## begin
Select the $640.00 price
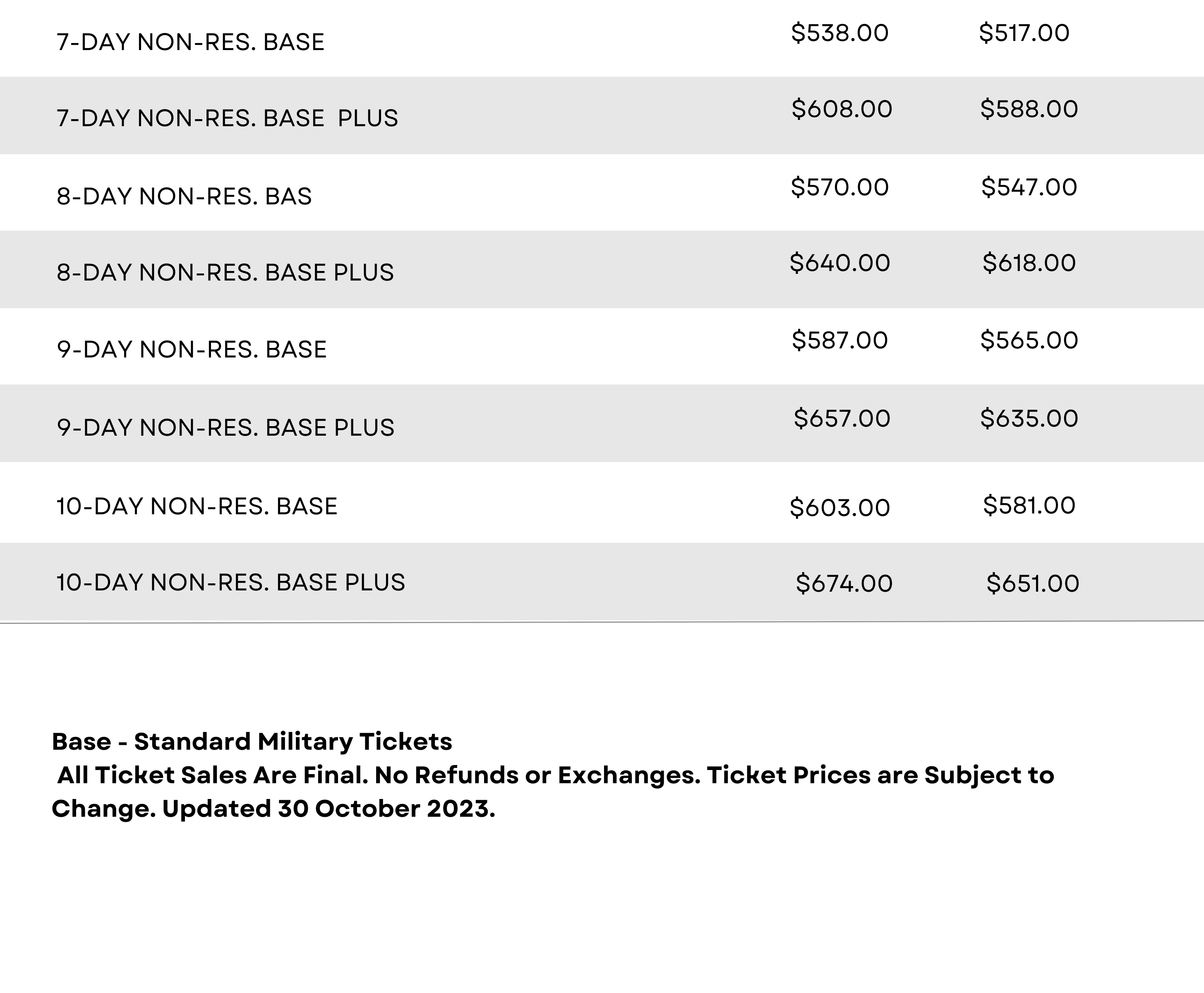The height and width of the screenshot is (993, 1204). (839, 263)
## end
## begin
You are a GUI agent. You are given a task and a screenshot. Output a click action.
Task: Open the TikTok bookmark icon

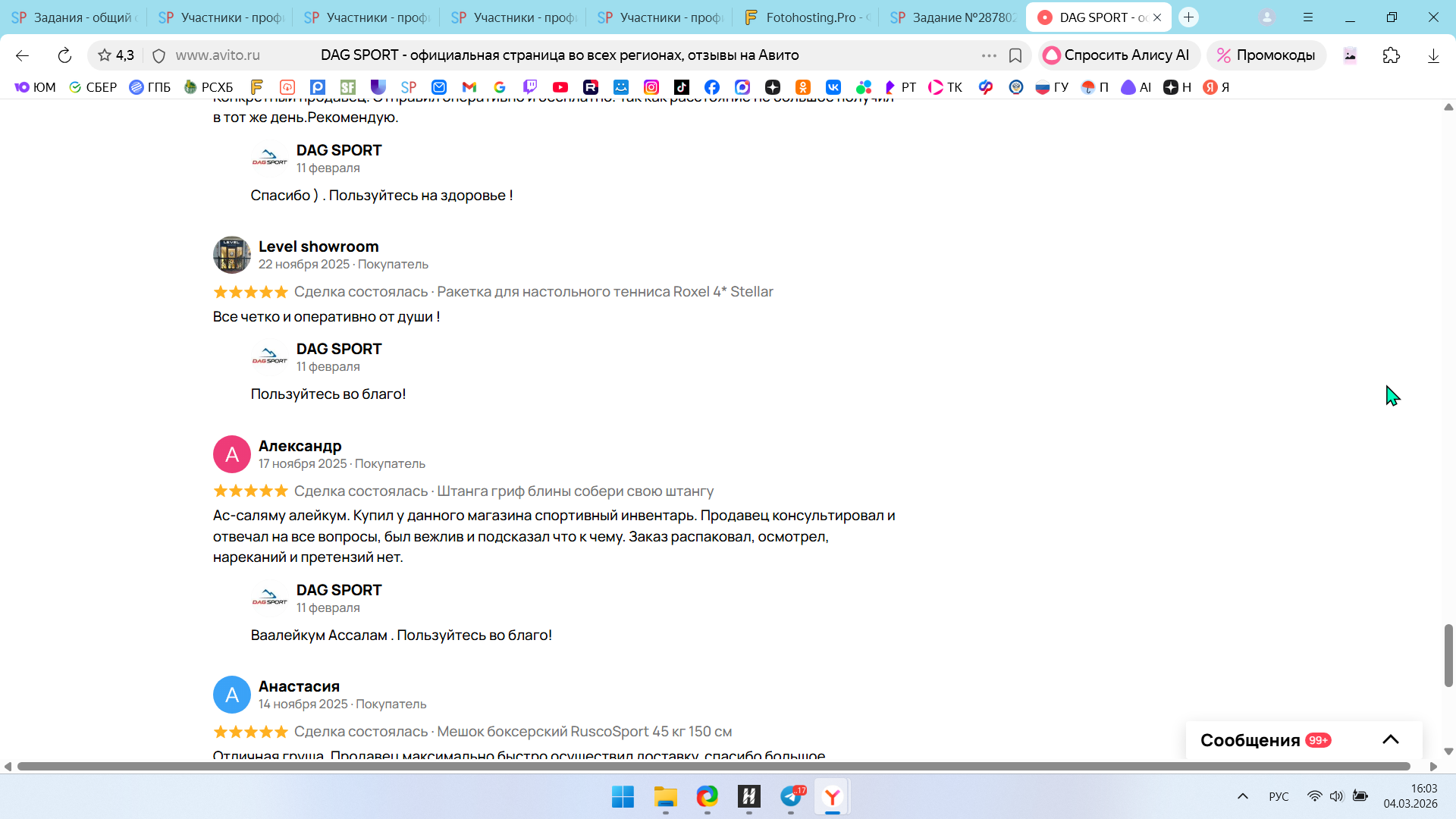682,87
## end
## begin
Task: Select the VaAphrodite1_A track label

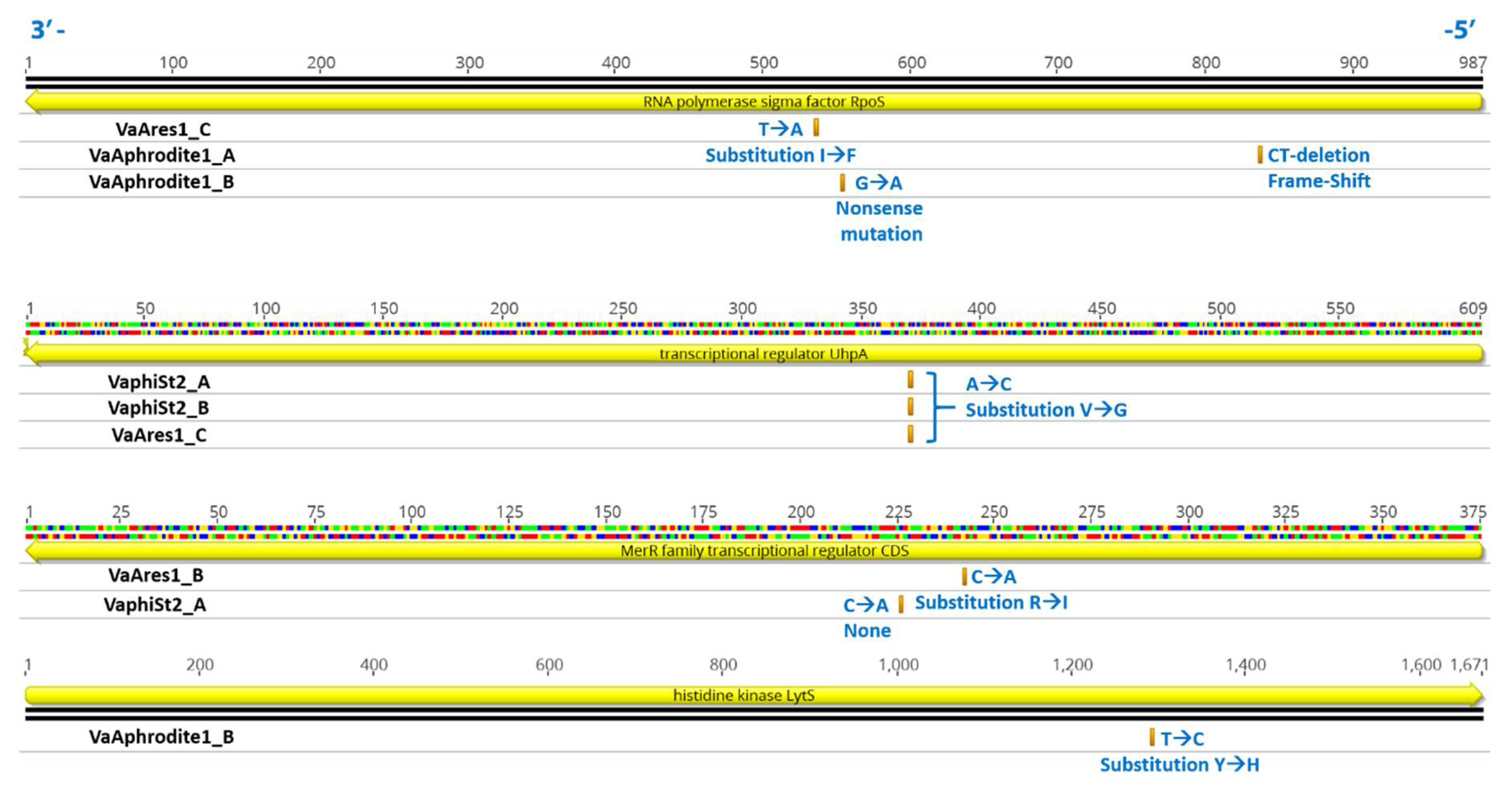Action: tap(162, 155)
## end
**DESCRIPTION OF THE TASK:** List every line in the items above that contains the string "Select".

**CORRECT ANSWER:**
Select the $640.00 price
Task: Select the VaAphrodite1_A track label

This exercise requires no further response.